____ Brano fornito

Intelligenza vegetale 

Proprio nel filone di questo approccio interspecifico e interculturale si inseriscono gli studi di Stefano Mancuso e Monica Gagliano riguardo l’intelligenza vegetale. Le loro ricerche si concentrano sul comportamento e l’apprendimento delle piante partendo da una posizione dis-antropocentrica, fondata sul presupposto che l’intelligenza vegetale non possa essere comparata a quella umana, in quanto alternativa, non inferiore e non superiore, bensì diversa.

L’intelligenza rappresenta in questo caso un attributo intrinseco della vita che coinvolge ogni organismo vivente sulla terra, senza distinzioni. Da una prospettiva antispecista, si propone una riflessione sul legame fondamentale tra gli esseri viventi e l’intelligenza, non tanto come capacità superiore caratteristica degli organismi più complessi, ma la vita stessa che sorge da processi intelligenti.

Stefano Mancuso studia la capacità delle piante, in particolare del loro apparato radicale, di percepire stimoli e comunicare tramite segnali di natura per lo più elettrochimica. Attraverso questi segnali le piante sarebbero in grado di attuare processi decisionali, muoversi e addirittura riconoscere altre piante. 

Metaphysics of mixture. Notes on postnatural gardening (©muse.it)

Nel suo libro “Thus Spoke the Plant”, invece, Monica Gagliano, ospite della mostra con un gruppo di lettura aperto al pubblico martedì 23 aprile dalle 18.30 alle 20.30, testimonia la necessità di confrontarsi con culture che tradizionalmente non partecipano del pregiudiziale primato ontologico umano e impararne le strategie di comunicazione con le piante. Tra queste culture, la cultura sciamanica peruviana, la comunità Lakota della California e gli aborigeni dell’Australia centrale.

________

## Consegna
Ripeta fedelmente la parte del brano sull'intelligenza vegetale che si apre con le parole "Nel suo libro" e si chiude con "aborigeni dell’Australia centrale.". L'elenco che segue non serve per svolgere il compito.

____ Materiale fornito

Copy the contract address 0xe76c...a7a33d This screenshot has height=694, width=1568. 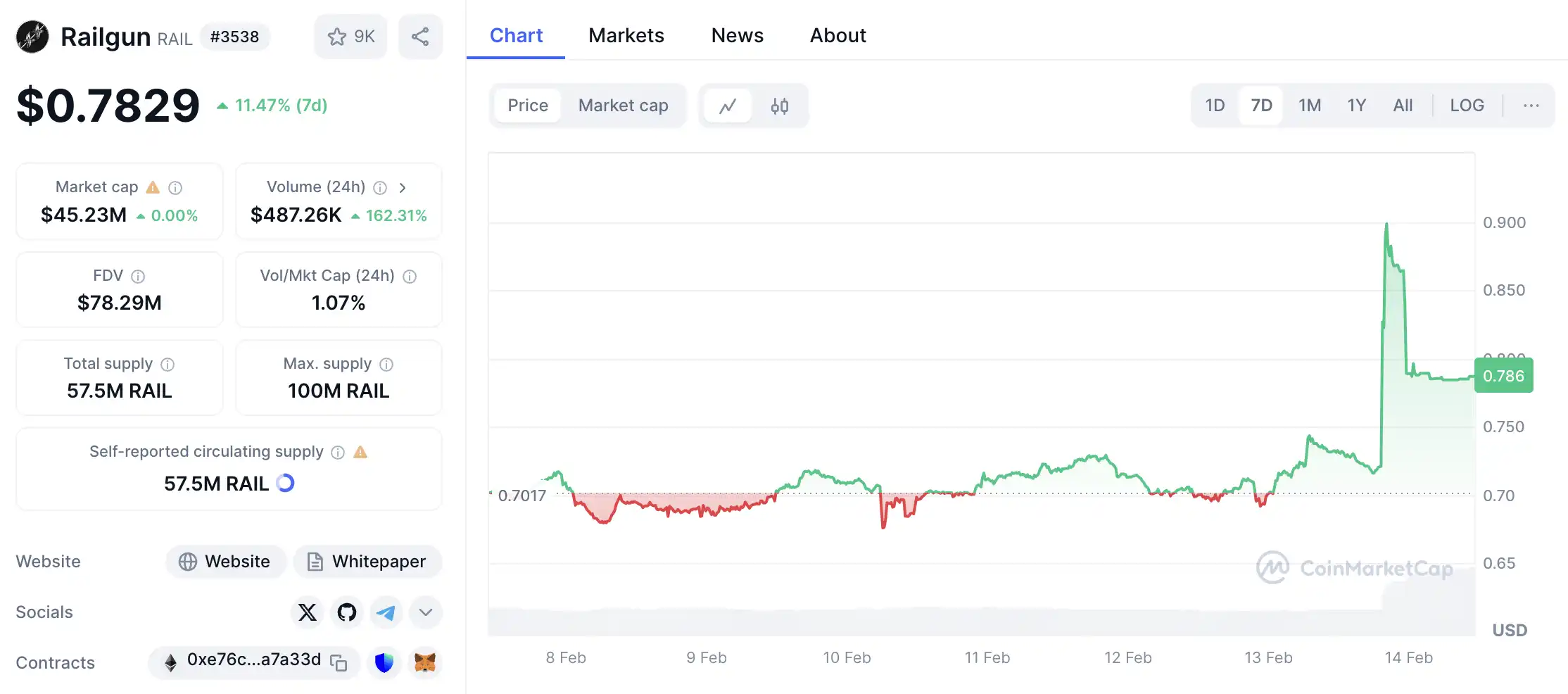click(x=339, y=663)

________

## Risposta
Nel suo libro “Thus Spoke the Plant”, invece, Monica Gagliano, ospite della mostra con un gruppo di lettura aperto al pubblico martedì 23 aprile dalle 18.30 alle 20.30, testimonia la necessità di confrontarsi con culture che tradizionalmente non partecipano del pregiudiziale primato ontologico umano e impararne le strategie di comunicazione con le piante. Tra queste culture, la cultura sciamanica peruviana, la comunità Lakota della California e gli aborigeni dell’Australia centrale.